<<<<
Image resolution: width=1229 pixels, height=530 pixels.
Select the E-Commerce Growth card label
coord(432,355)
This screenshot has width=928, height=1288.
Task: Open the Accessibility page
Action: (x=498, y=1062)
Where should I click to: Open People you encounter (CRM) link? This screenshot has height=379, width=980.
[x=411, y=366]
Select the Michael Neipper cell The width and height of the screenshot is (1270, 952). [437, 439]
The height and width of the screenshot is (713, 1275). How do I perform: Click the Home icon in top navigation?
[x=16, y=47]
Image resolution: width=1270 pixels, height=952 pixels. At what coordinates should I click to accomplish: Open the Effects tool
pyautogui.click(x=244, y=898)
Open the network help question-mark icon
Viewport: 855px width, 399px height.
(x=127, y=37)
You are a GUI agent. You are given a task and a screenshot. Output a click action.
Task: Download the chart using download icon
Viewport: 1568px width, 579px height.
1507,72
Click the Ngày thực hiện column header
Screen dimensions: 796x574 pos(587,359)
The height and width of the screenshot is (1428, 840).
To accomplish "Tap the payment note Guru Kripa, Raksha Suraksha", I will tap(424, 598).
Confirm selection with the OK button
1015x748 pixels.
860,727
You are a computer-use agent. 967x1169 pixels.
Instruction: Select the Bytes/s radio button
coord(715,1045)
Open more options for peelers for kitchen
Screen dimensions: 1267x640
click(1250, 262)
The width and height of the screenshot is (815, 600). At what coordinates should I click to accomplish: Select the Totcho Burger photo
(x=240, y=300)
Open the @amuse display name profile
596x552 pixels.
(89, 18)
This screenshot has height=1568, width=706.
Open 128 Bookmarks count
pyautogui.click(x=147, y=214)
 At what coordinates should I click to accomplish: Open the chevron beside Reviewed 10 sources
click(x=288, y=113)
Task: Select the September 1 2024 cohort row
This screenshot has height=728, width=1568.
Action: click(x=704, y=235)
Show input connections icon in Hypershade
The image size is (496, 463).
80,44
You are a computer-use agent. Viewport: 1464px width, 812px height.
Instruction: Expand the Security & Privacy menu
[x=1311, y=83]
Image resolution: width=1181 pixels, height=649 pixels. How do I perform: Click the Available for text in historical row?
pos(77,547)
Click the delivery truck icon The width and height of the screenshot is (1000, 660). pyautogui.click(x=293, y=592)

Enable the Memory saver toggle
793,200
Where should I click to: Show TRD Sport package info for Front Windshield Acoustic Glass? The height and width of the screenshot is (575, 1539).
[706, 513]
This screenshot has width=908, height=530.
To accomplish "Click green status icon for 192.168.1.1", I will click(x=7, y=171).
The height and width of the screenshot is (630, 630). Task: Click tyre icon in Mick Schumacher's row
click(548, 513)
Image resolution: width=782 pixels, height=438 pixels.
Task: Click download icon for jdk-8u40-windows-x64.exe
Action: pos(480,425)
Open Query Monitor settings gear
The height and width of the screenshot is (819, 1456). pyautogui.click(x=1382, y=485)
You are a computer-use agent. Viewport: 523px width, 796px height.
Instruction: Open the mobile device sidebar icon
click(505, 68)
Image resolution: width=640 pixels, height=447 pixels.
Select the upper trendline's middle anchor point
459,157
>>>>
### Stated task:
Find every line of the material that contains the string "coordinates" and copy each one in full. Case counts.

### Complete answer:
Image resolution: width=1270 pixels, height=952 pixels. At what coordinates should I click to accomplish: Open the Effects tool
The width and height of the screenshot is (815, 600). At what coordinates should I click to accomplish: Select the Totcho Burger photo
 At what coordinates should I click to accomplish: Open the chevron beside Reviewed 10 sources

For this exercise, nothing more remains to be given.